One day after it announced a data breach potentially affecting 143 million Americans, Equifax found itself on the other end of a federal class action complaint in Chicago.
On Sept. 8, Chicago resident Sean Neilan filed a complaint against Atlanta-based Equifax LLC, as a result of the July 29 discovery of unauthorized access to the credit reporting agency’s databases. The company announced the vulnerability Sept. 7, saying criminals accessed files from mid-May through the end of July, including names, Social Security numbers, birthdates, addresses and driver license numbers of millions of people.
The lawsuit is roughly similar to a class action lawsuit filed in Oregon federal court over the data breach on Sept. 7, the same day Equifax revealed the breach.
Neilan said he used a tool on the company’s website to determine the breach affected him and then filed the complaint because he “suffered from the deprivation of the value of his private information and will incur future costs and expenditures of time to protect himself from identity theft.”
According to the complaint, Equifax has information on more than 800 million people worldwide, and Neilan suggested high-profile data breaches involving Anthem, Yahoo and its competitor Experian means Equifax should have known it was a prime target for hackers.
“In fact, it makes many millions of dollars in profits convincing Americans to buy their credit protection and identity theft monitoring services to guard against such breaches and the damages they cause,” the complaint stated. “Despite this, Equifax failed to take adequate steps to secure its systems.”
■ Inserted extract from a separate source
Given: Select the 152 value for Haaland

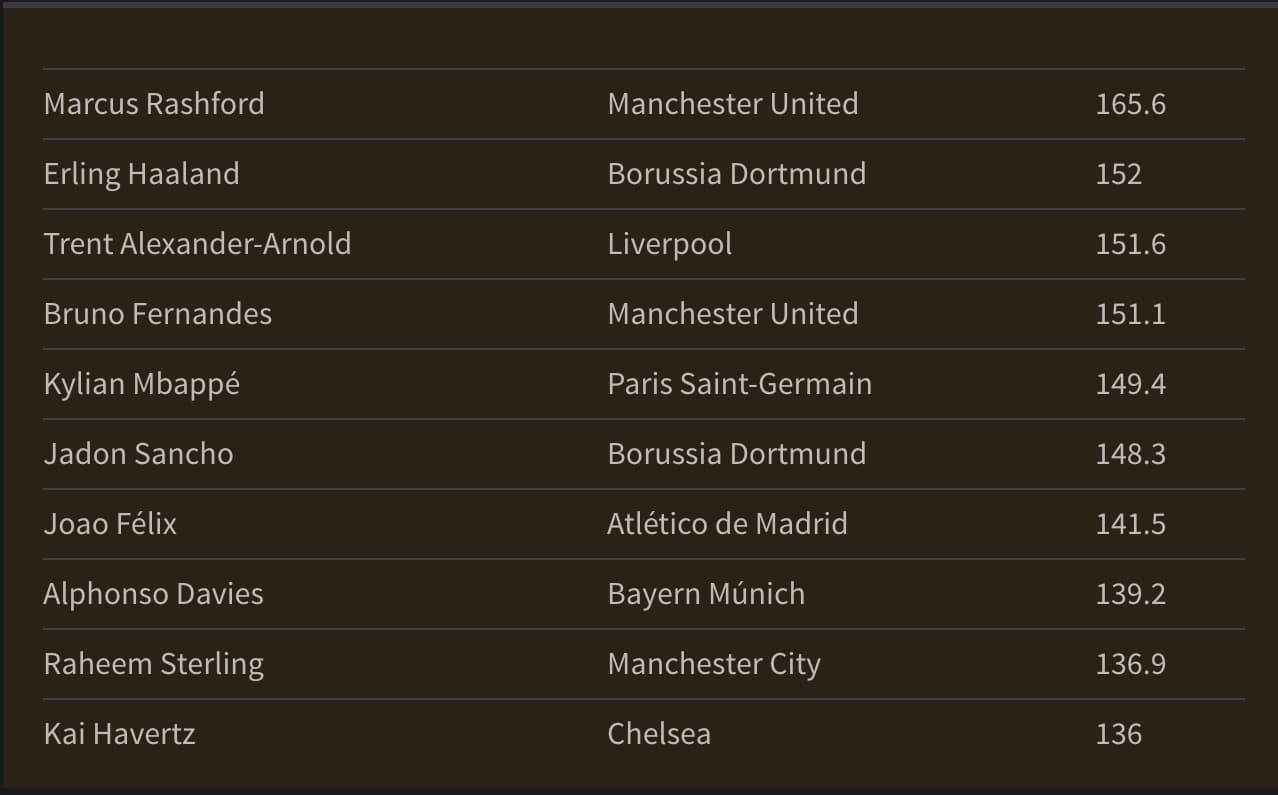Looking at the screenshot, I should (x=1119, y=174).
He further took issue with Equifax for establishing a website ostensibly to provide free identity theft protection and credit monitoring, while in reality “it is being offered in exchange for waiving significant legal rights, including the Constitutional right to a jury trial, as described in the fine print on the hyperlinked ‘terms’ page, which, among other things, purports to bind users to individual arbitration,” preventing them from pursuing class action litigation.
The complaint also pointed out Equifax waited more than a month from the discovery of the breach to make a public announcement. Neilan cited a Wall Street Journal report stating personal data is a “new form of currency” that supports an online advertising industry in the United States worth $26 billion per year.
Neilan formally accused Equifax of willful failure and negligent failure to comply with the Fair Credit Reporting Act because it failed to develop or maintain procedures designed to prevent such a breach, as well as failing to adequately investigate suspicious circumstances or reasonably monitor customers’ acquisition and use of consumer reports.
He also alleged violation of the Illinois Consumer Fraud Acts deceptive and unfair business practice provisions and the Illinois Personal Information Protection Act’s requirements to provide expedient notice of a security breach and to implement and maintain reasonable security measures. He also made a general negligence allegation.
In addition to a jury trial and class certification, Neilan wants the court to order Equifax to pay actual, statutory and punitive damages of at least $5 million and to issue an injunction shutting down the website that purports to offer protection, but instead solicits acceptance of binding arbitration.
Representing Neilan in the matter, and seeking to serve as putative class attorneys, is the Chicago firm of Barnow and Associates, P.C.